L’opposant centrafricain Anicet-Georges Dologuélé attend toujours son passeport. Depuis son élection en qualité de député siégeant à l’Assemblée nationale, il ne peut pas quitter le territoire. Le pouvoir lui impose d’observer la procédure classique de réintégration afin d’obtenir son document de voyage.

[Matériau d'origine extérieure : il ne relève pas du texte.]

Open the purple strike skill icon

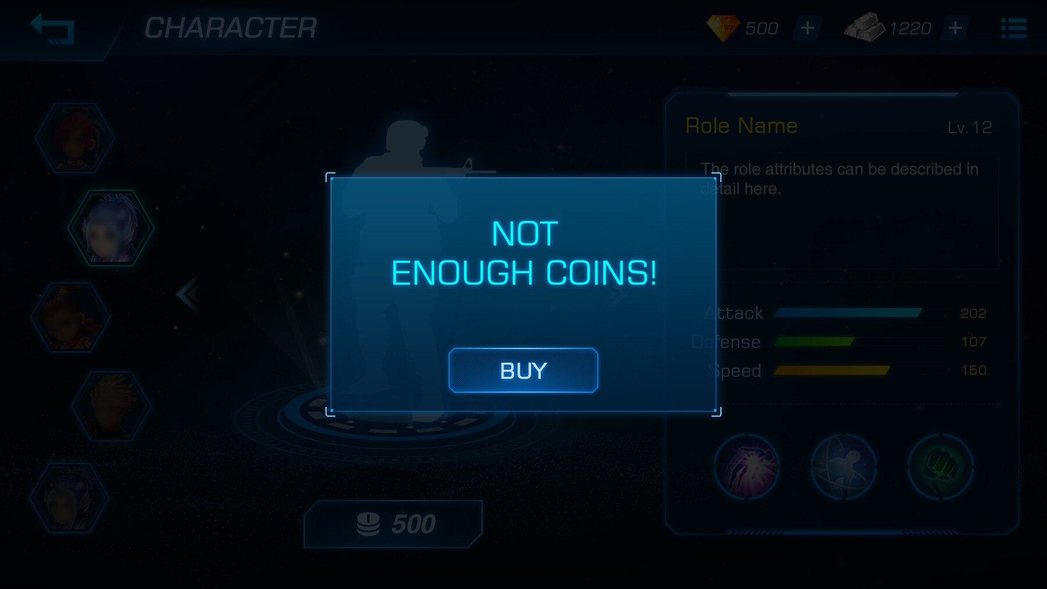coord(746,466)
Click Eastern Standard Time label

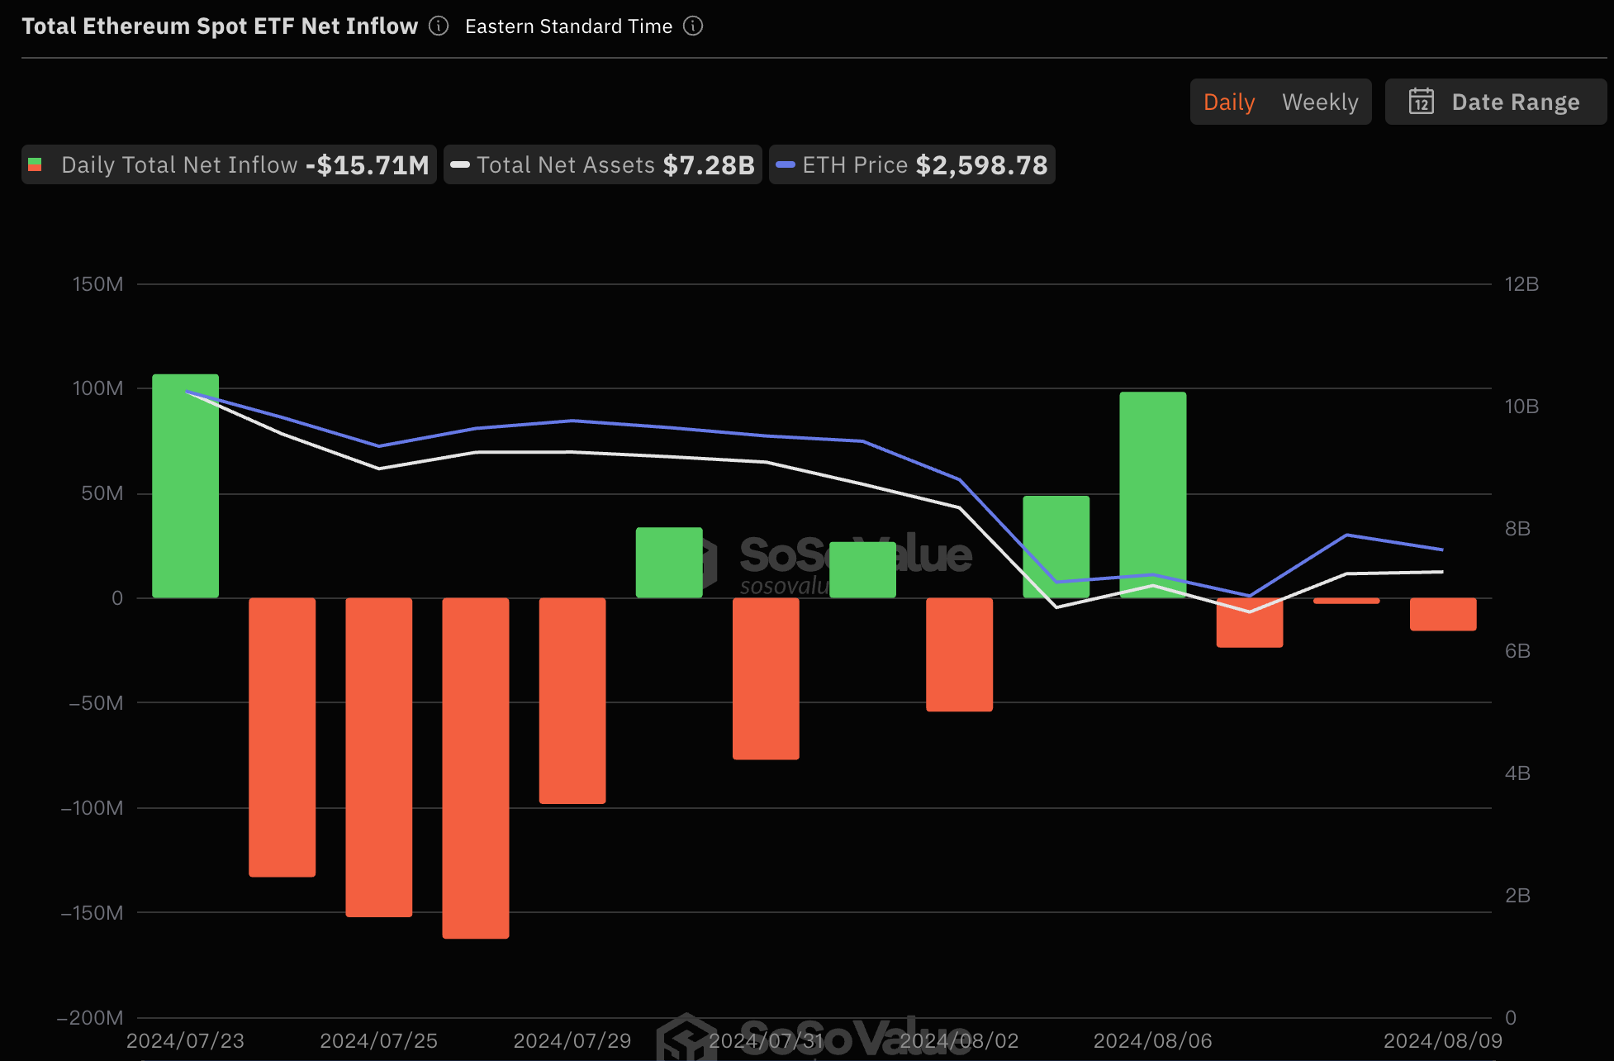(569, 26)
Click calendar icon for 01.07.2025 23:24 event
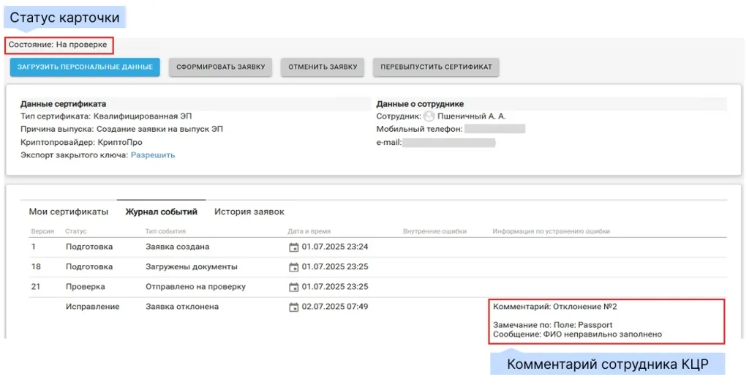 (x=293, y=247)
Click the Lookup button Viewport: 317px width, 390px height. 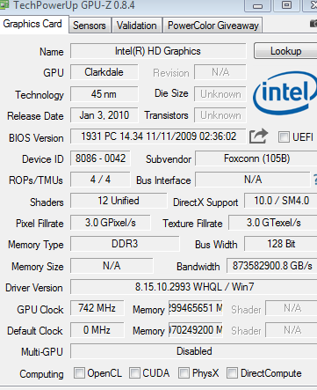[285, 51]
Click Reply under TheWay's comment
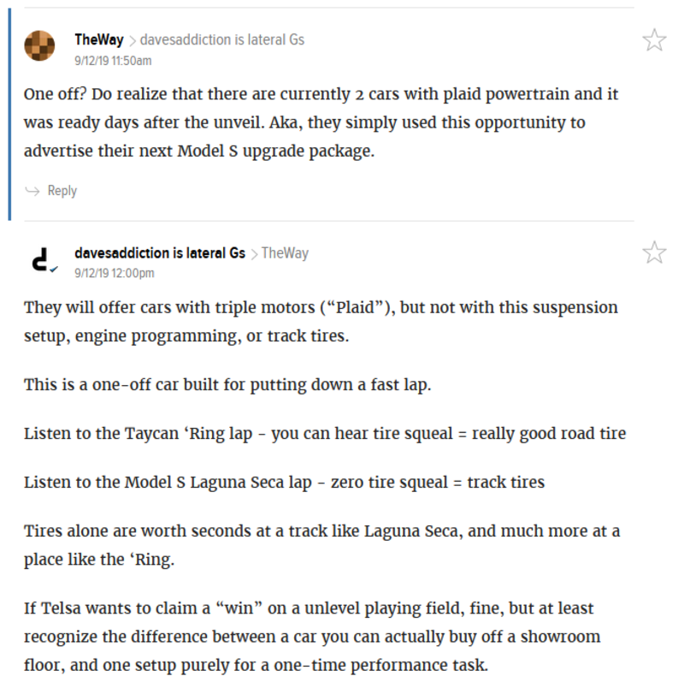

Dans une interview accordée cette semaine à nos confrères de Radio Ndeke Luka, Anicet-Georges Dologuélé dénonce « un blocage arbitraire ». Dans ses arguments, il se réfère à la décision du Conseil constitutionnel qui avait validé sa nationalité et son dossier lors des élections de 2025. Selon lui, il n’est pas assujetti à la procédure de réintégration, car la perte de sa nationalité n’avait pas été actée par un décret, d’après cette décision.
L’exécutif centrafricain n’entend pas les choses de cette oreille. Son porte-parole, Évariste Ngamana, lors d’un point de presse cette semaine à Bangui, maintient le refus de délivrer le passeport à l’opposant. Selon lui, il s’agit d’une stricte application de la loi administrative et non d’une mesure politique. Il se réfère à l’article 10 de la Constitution et au Code de la nationalité, qui stipulent qu’un Centrafricain majeur ayant acquis volontairement une nationalité étrangère perd sa nationalité d’origine, à moins d’effectuer une procédure de réintégration.
Pour rappel, avant les élections de 2025, le Tribunal de grande instance (TGI) de Bangui avait invalidé le certificat de nationalité de Dologuélé, car ce dernier avait acquis la nationalité française en 1994. La décision avait été retoquée par le Conseil Constitutionnel, mais depuis cette polémique, l’opposant se retrouve toujours sans passeport centrafricain.